■ Problem statement
All of the data that follows should be retyped exactly, please, except the pictures.

════════════════════

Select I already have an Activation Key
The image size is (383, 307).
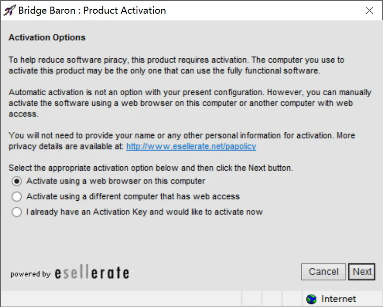pyautogui.click(x=17, y=212)
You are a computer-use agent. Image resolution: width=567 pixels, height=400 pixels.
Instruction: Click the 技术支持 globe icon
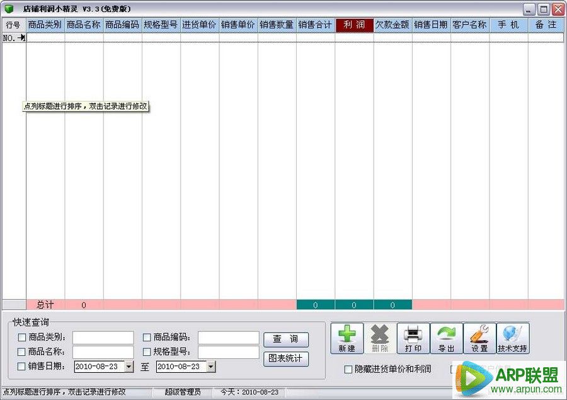tap(512, 338)
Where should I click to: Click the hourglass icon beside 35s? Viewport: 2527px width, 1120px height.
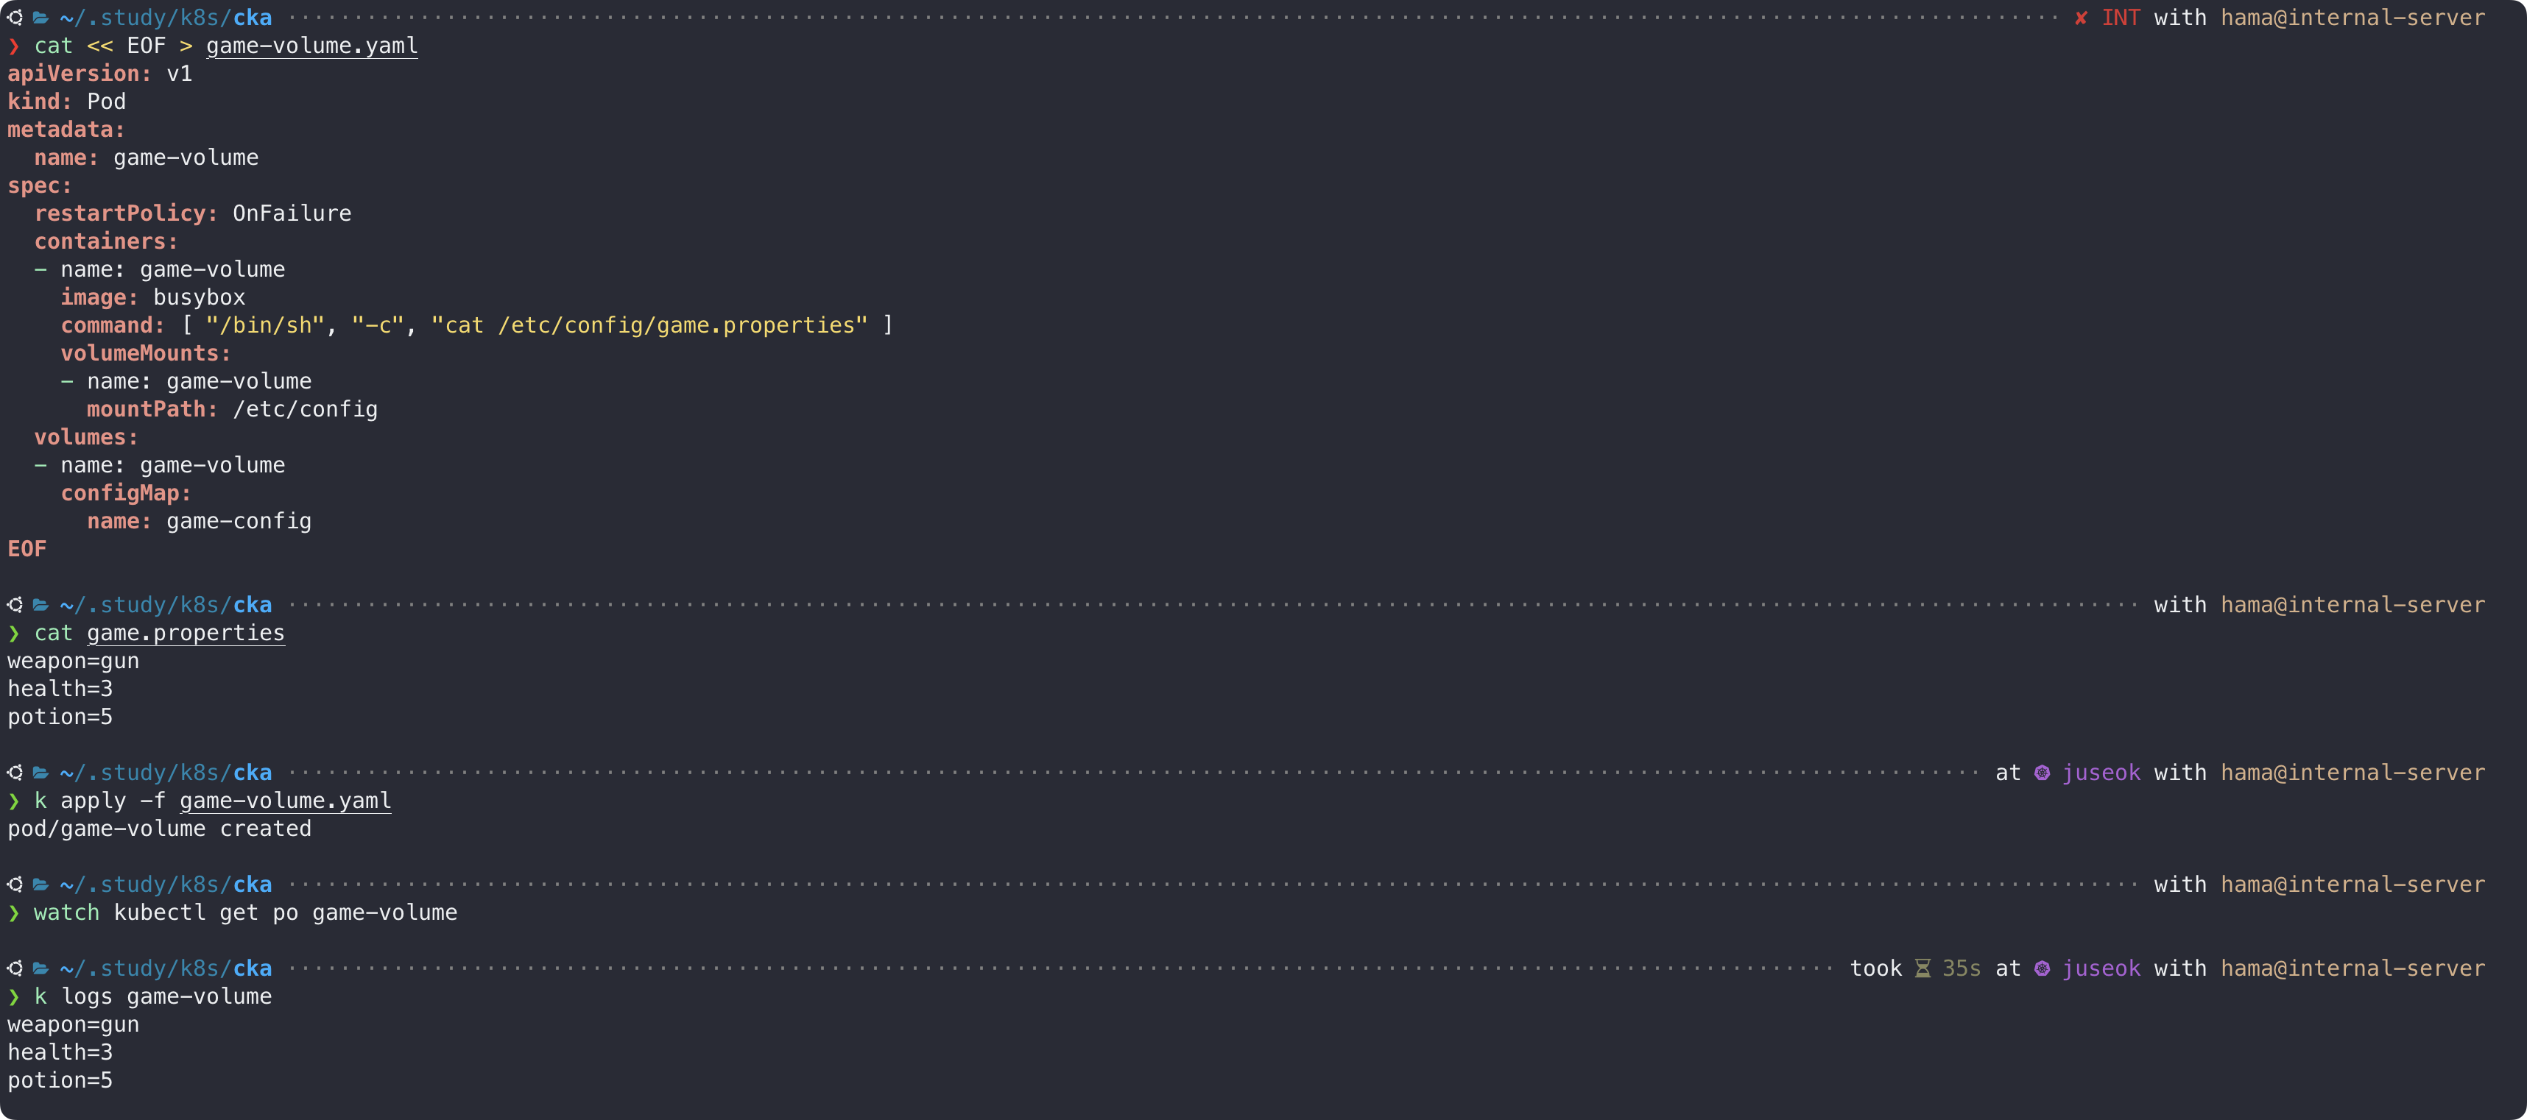click(x=1923, y=969)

════════════════════

■ Finished task
Select I already have an Activation Key
The image size is (383, 307).
pyautogui.click(x=17, y=212)
You are a computer-use agent. Image resolution: width=567 pixels, height=400 pixels.
Instruction: Click the 技术支持 globe icon
tap(512, 338)
Where should I click to: Click the hourglass icon beside 35s? Viewport: 2527px width, 1120px height.
click(x=1923, y=969)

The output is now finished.